Laryngology ENT Clinic Case

The patient is a 68-year-old man who was admitted to a tertiary referral center for an elective total thyroidectomy after being diagnosed with thyroid papillary carcinoma. A total thyroidectomy and selective neck dissection of region VI was performed, and the early postoperative period was uneventful. Serum calcium levels were normal after the surgery. On the fourth postoperative day, the patient developed hoarseness, dyspnea, and a mild inspiratory stridor. Fiberoptic laryngoscopy revealed full vocal fold mobility and a normal appearance of mucosal surfaces. However, a subglottic submucosal mass was observed, causing significant airway stenosis (Figure 1). After parenteral administration of 120 mg of methylprednisolone, dyspnea and inspiratory stridor were relieved; intubation and tracheotomy were avoided. A computed tomography (CT) scan showed a mass in the cricoid cartilage measuring 2.4 cm in its craniocaudal diameter and 1.6 cm in its anteroposterior diameter. Destruction of cartilage was apparent, with edema causing airway stenosis reducing the airway (Figure 2).
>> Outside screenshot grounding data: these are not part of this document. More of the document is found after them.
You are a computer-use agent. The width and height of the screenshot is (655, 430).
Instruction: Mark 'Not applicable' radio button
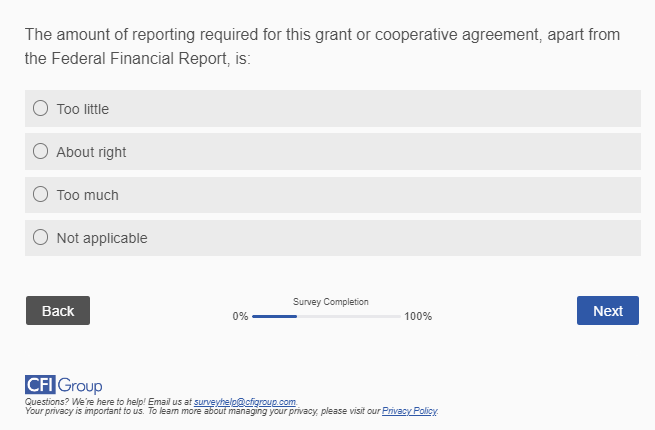[x=41, y=238]
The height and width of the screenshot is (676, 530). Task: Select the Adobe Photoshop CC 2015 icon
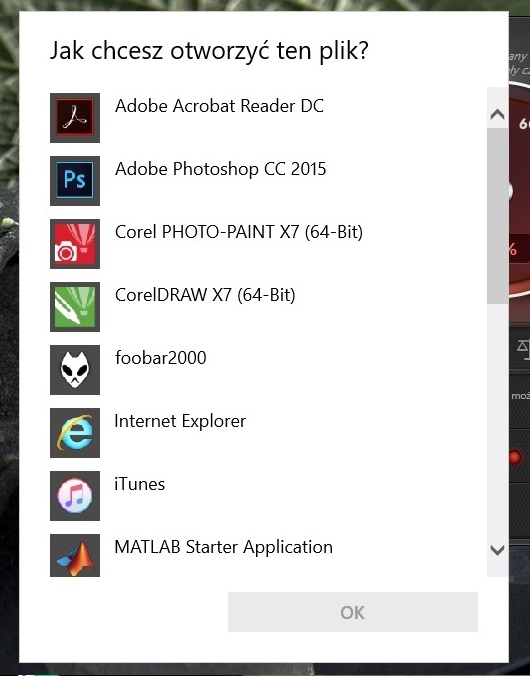pos(75,181)
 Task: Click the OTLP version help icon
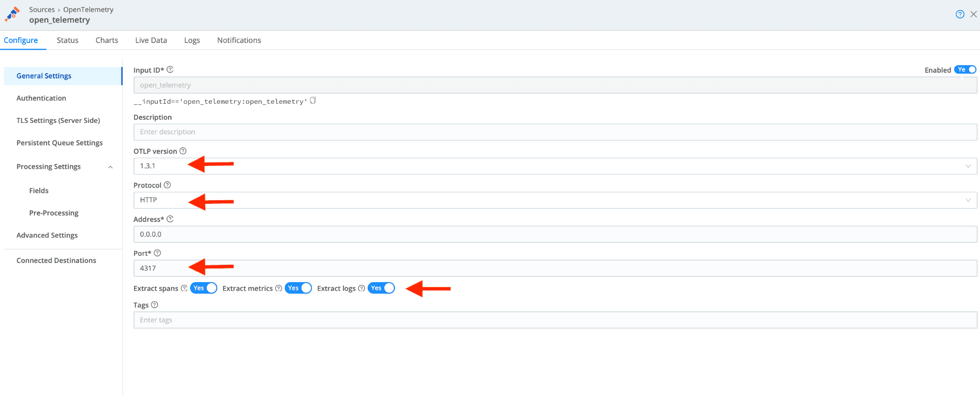(x=183, y=151)
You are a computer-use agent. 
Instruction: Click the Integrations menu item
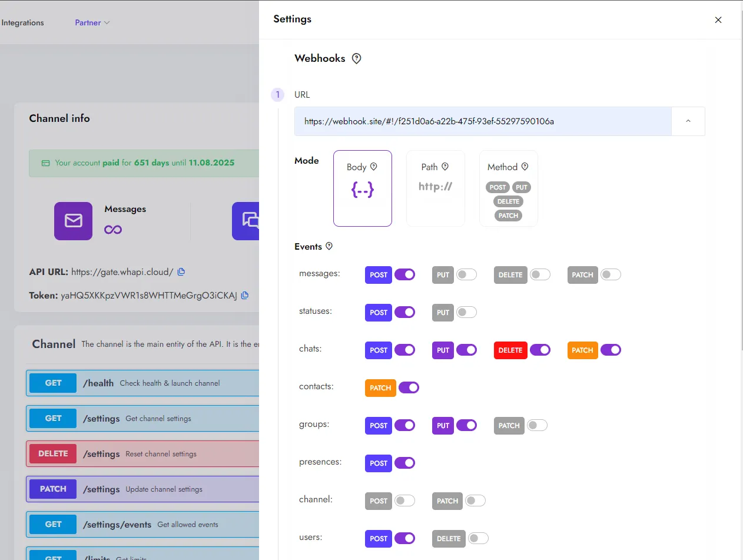tap(22, 22)
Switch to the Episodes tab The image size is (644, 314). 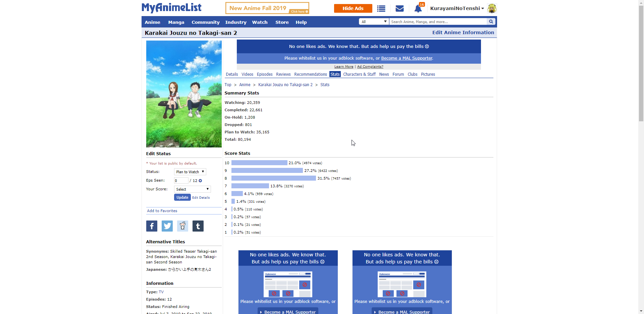click(x=265, y=74)
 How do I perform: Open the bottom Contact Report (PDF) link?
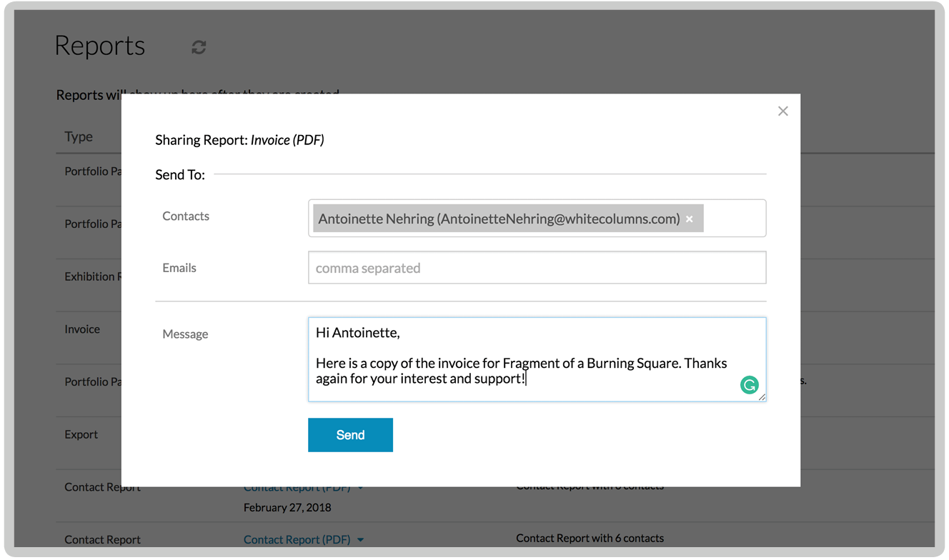[297, 539]
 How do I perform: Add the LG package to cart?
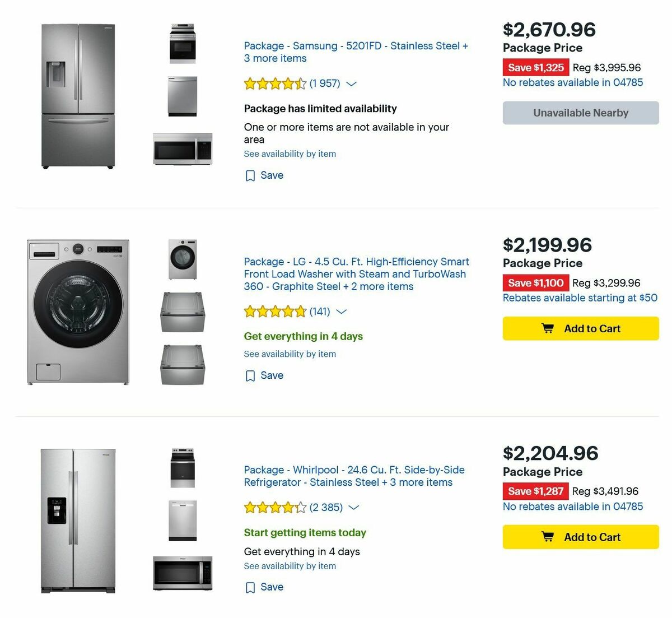(x=580, y=328)
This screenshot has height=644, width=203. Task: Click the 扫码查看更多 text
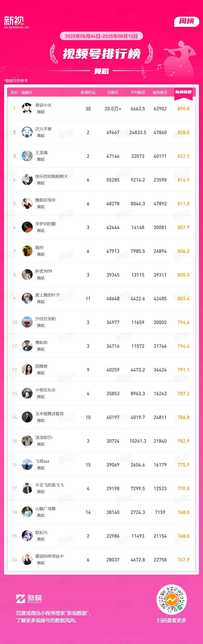coord(172,621)
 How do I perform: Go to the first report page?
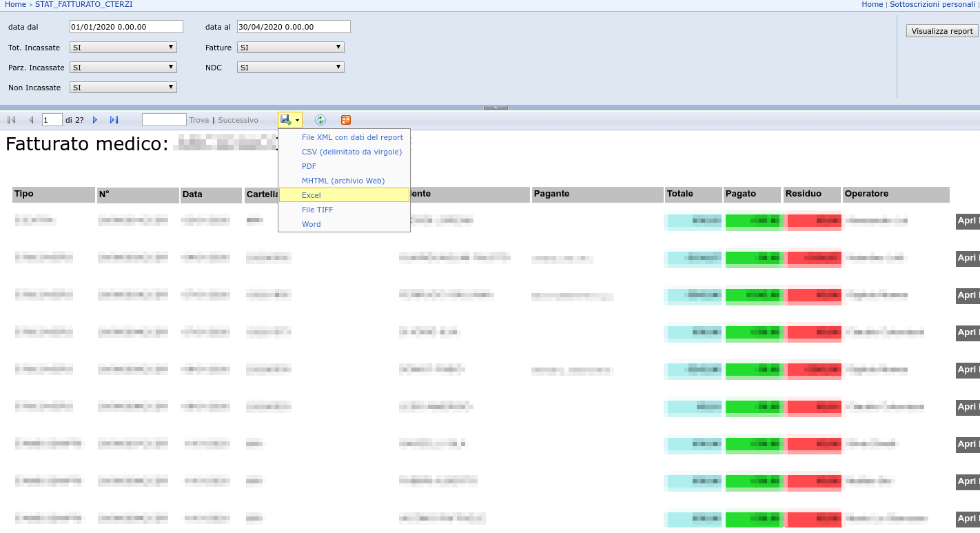coord(12,120)
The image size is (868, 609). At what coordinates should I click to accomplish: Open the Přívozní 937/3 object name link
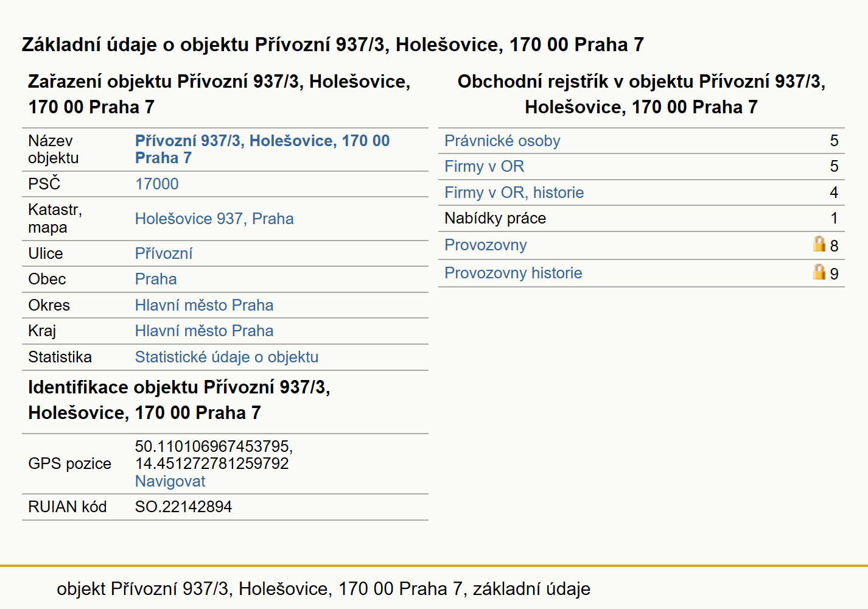262,149
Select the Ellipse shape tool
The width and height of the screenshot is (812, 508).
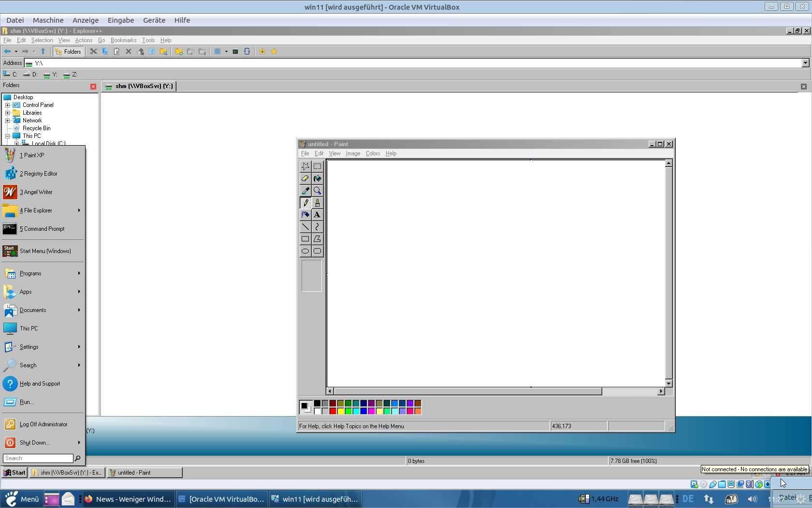[x=305, y=251]
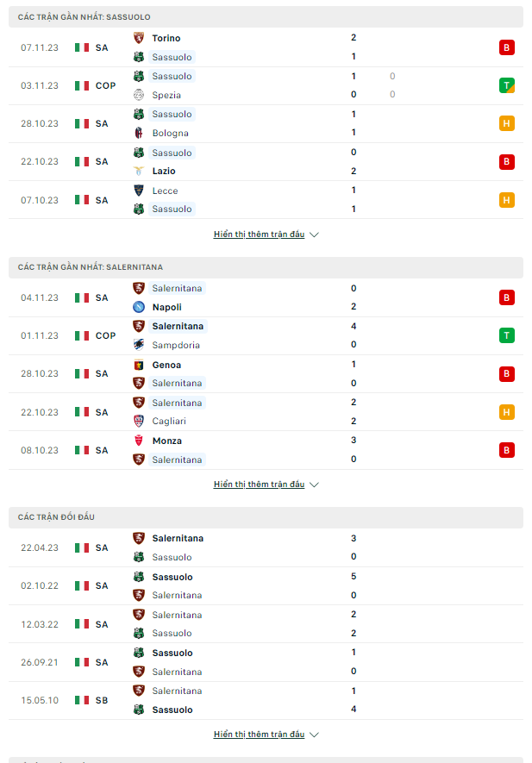Click the Monza team logo
Screen dimensions: 532x763
click(x=139, y=441)
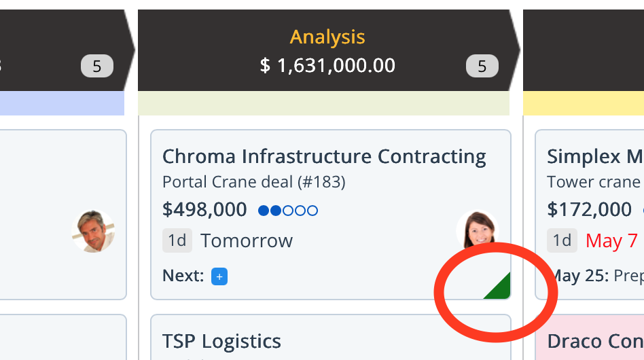Set rating to the third dot on Chroma card

[288, 211]
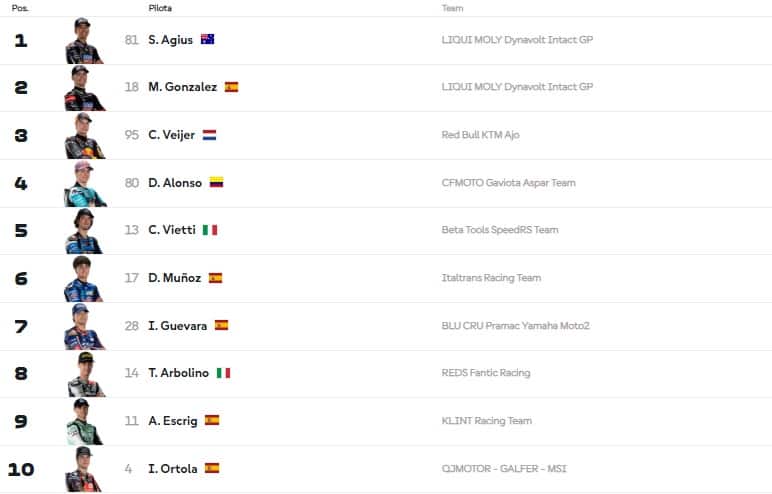Click the Spanish flag beside I. Ortola
The width and height of the screenshot is (772, 494).
[x=211, y=468]
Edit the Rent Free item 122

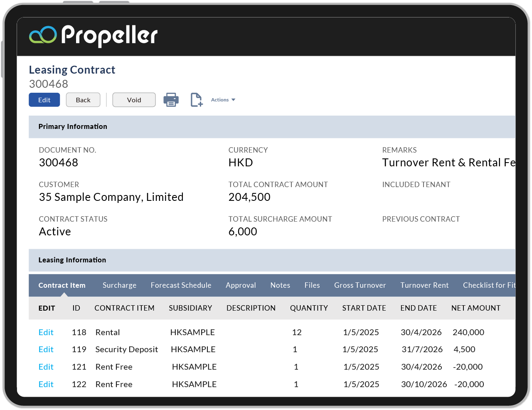tap(46, 384)
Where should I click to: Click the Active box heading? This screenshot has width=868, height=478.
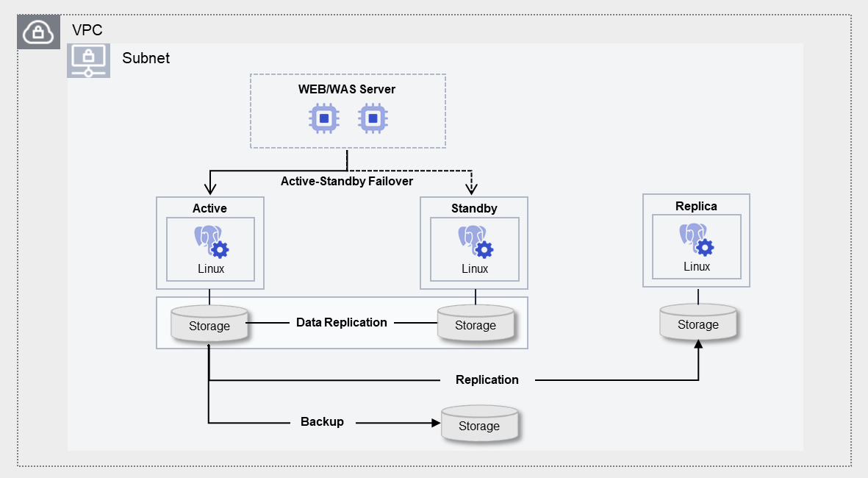tap(209, 208)
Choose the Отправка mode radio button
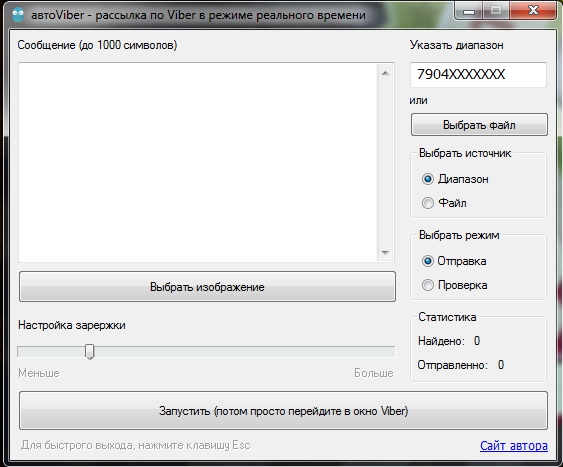The height and width of the screenshot is (467, 563). click(428, 261)
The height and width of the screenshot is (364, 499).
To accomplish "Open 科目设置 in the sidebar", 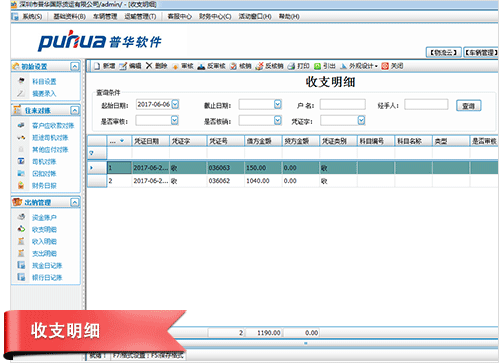I will [44, 81].
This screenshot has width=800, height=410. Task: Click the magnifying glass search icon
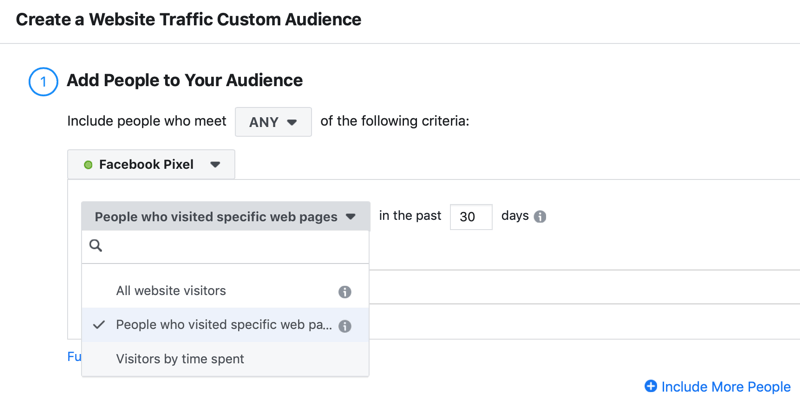pos(96,245)
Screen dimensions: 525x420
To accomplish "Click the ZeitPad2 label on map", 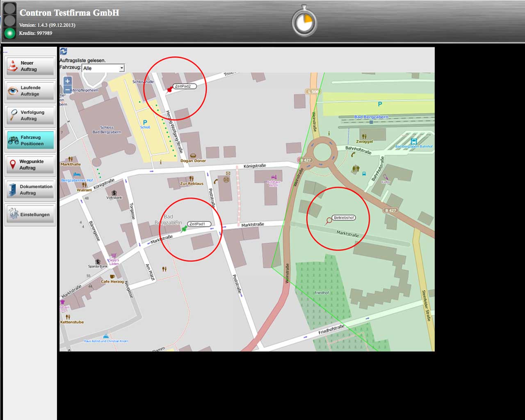I will tap(183, 86).
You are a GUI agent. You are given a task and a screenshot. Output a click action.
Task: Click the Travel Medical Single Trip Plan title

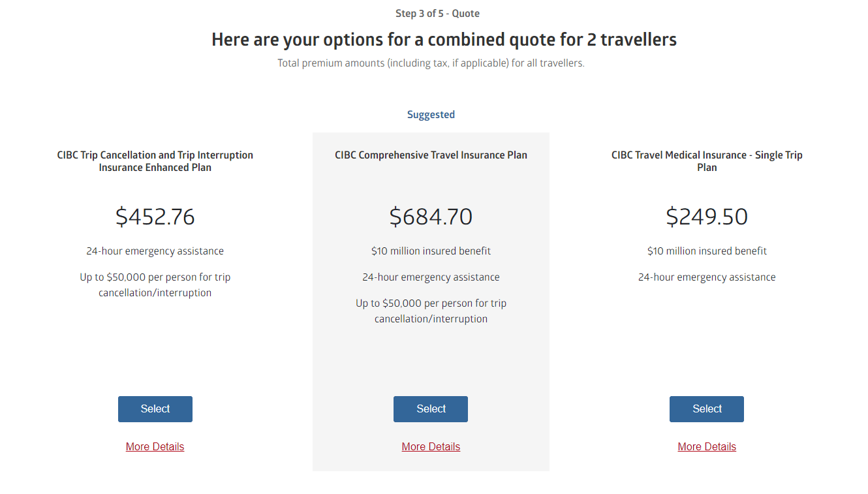[x=707, y=161]
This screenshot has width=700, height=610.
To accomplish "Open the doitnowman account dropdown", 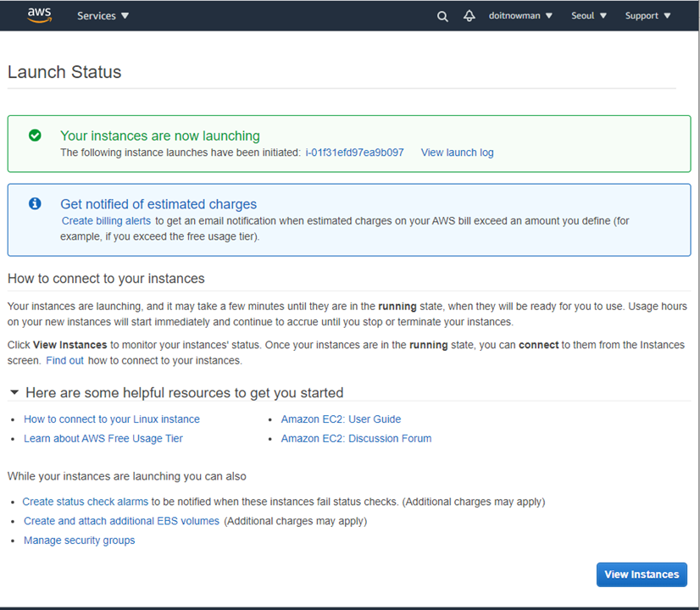I will point(520,16).
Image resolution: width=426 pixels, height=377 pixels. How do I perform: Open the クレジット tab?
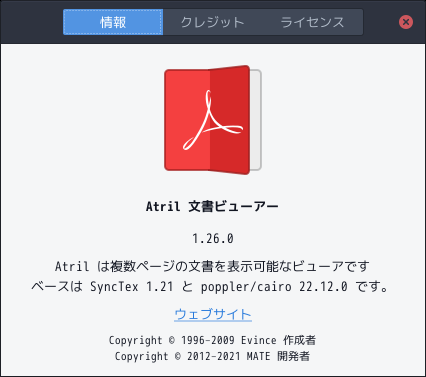(x=213, y=22)
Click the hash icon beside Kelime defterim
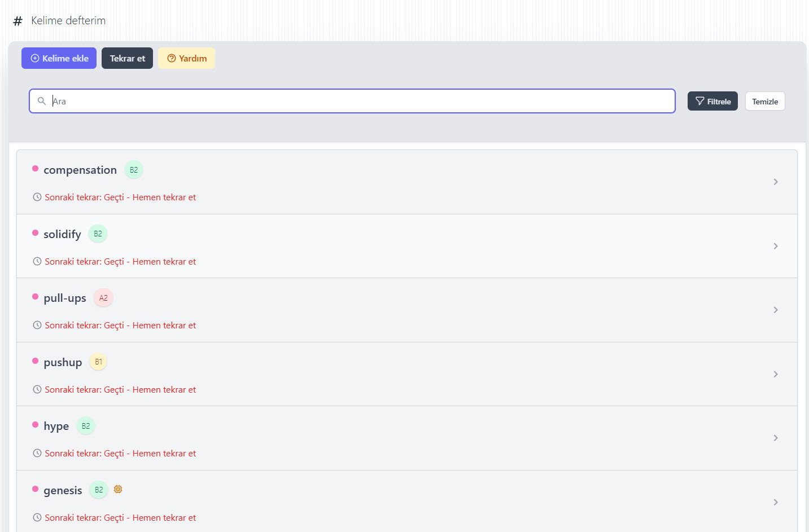 tap(18, 21)
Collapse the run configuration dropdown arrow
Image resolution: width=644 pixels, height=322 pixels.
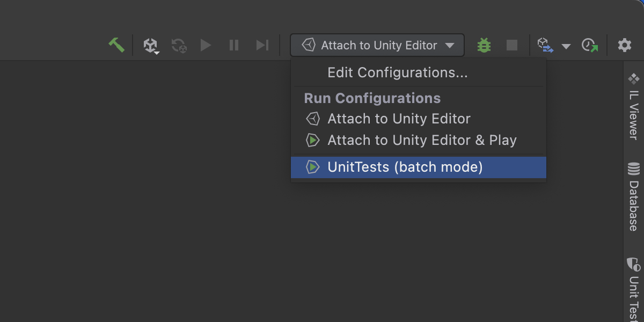pyautogui.click(x=450, y=46)
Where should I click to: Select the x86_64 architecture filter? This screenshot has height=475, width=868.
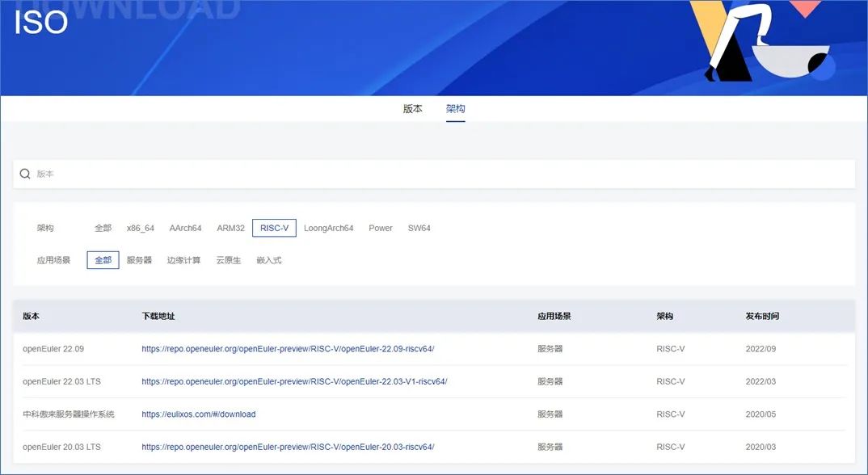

Ultrasound-guided core biopsy revealed an extramedullary plasmacytoma of the cricoid cartilage. Serum protein analysis and immunohistological tissue staining showed κ-immunoglobulin light-chain restriction, abundant monoclonal infiltrate of plasma cells with eccentrically situated nuclei alongside nuclear polymorphisms (Figure 3, Hematoxiline Eosine ×200). Skeletal radiograph and total body scintigraphy did not reveal bone lesions. Subsequent evaluation for multiple myeloma, including bone marrow biopsy, was negative. There were no signs of hypercalcemia, renal failure, or anemia. The patient was treated with radiotherapy (total dose of 40 Gy), and significant local improvement with complete lesion regression was noted with 12 months of follow-up.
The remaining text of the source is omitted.